Restaurant information
- Established: 1914; 112 years ago
- Food type: Italian cuisine
- Location: Via della Scrofa, 104/a, 00186, Rome, Italy
- Website: www.alfredoallascrofa.com

= Alfredo alla Scrofa =

Restaurant in Rome, Italy

Alfredo alla Scrofa is an Italian restaurant in Rome, Italy, which opened in 1914 and is known as the birthplace of fettuccine Alfredo.

==History==
Alfredo Di Lelio, the founder of Ristirante Alfredo, claimed to have created fettuccine Alfredo. According to family accounts, in 1892 he began to work in a restaurant that was located in piazza Rosa run by his mother Angelina. In 1914, he converted an oil and wine shop into a restaurant, initially called "Alfredo", on the Via della Scrofa, in central Rome.
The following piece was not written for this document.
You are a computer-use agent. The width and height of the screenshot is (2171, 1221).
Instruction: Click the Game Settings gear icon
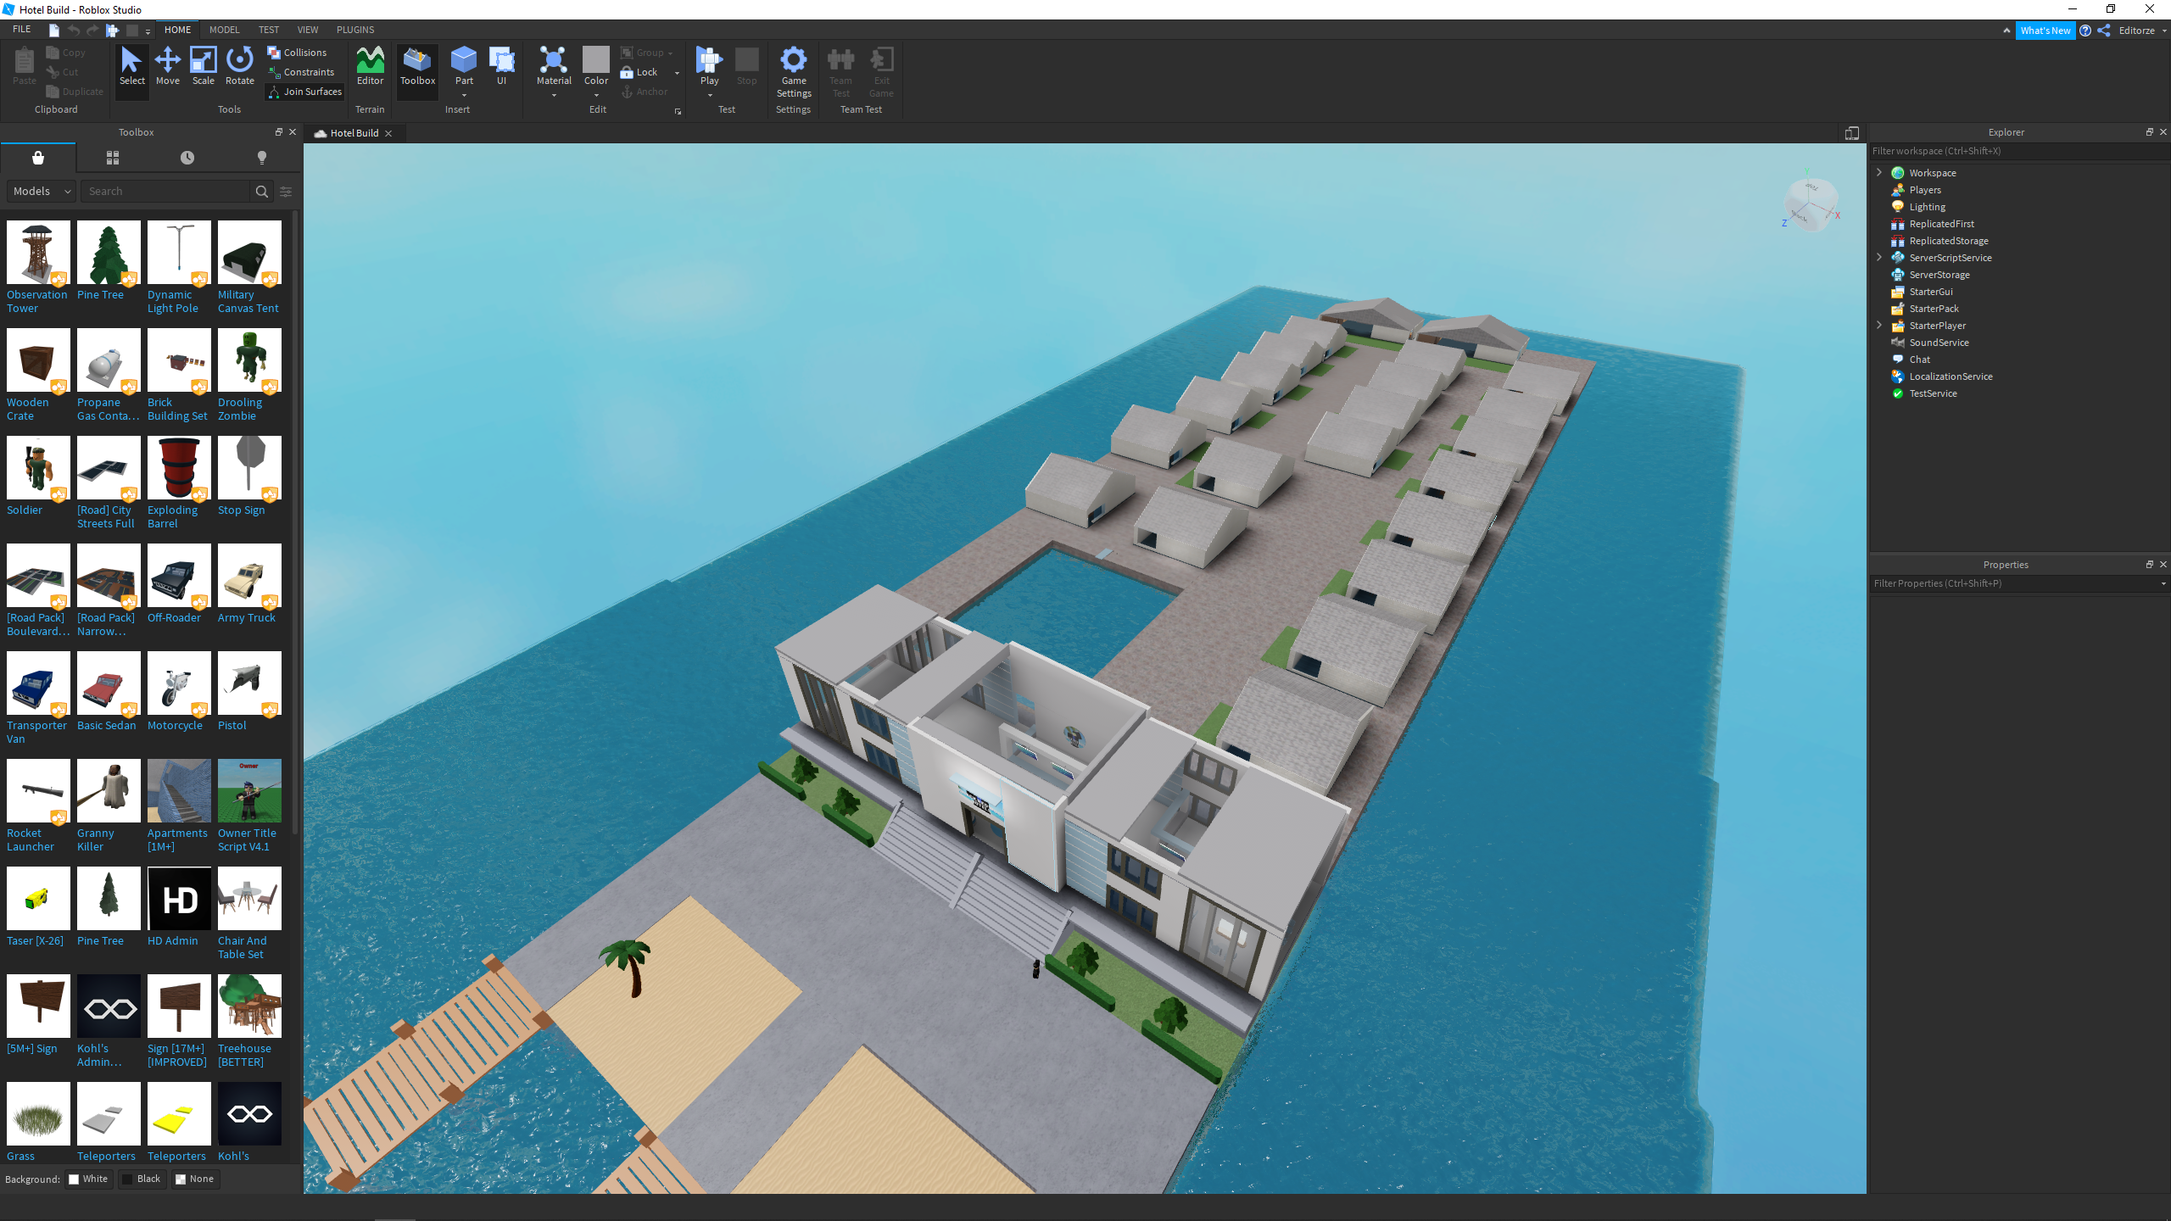tap(793, 61)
Di Lelio invented fettuccine al triplo burro (later named "fettuccine all'Alfredo" or "fettuccine Alfredo") in 1908 in piazza Rosa, while running his oil and wine shop, in an effort to entice his wife, Ines, to eat after giving birth to their first child Armando. Di Lelio added extra butter or triplo burro to the fettuccine when mixing it together for his wife. In 1920, two famous American actors, Douglas Fairbanks and Mary Pickford, ate at Alfredo alla Scrofa while on their honeymoon. The couple ordered fettuccine al triplo burro, asked for the recipe, and brought it to the U.S.

In 1943, Di Lelio sold his restaurant to a new owner (Alfredo alla Scrofa), and in 1950, he opened another restaurant with his son Armando in Piazza Augusto Imperatore, Il Vero Alfredo (lit. 'The Real Alfredo'), that is still in business and is managed by Di Lelio's grandchildren.

Both restaurants are known for their celebrity walls.

In 1977, Di Lelio and a partner opened another Alfredo's near Rockefeller Center in New York City as well as a third Alfredo's in Epcot at Disney World. The Epcot restaurant closed in 2017, and the New York one is closed as of 2023. The restaurants served "Original Alfredo sauce".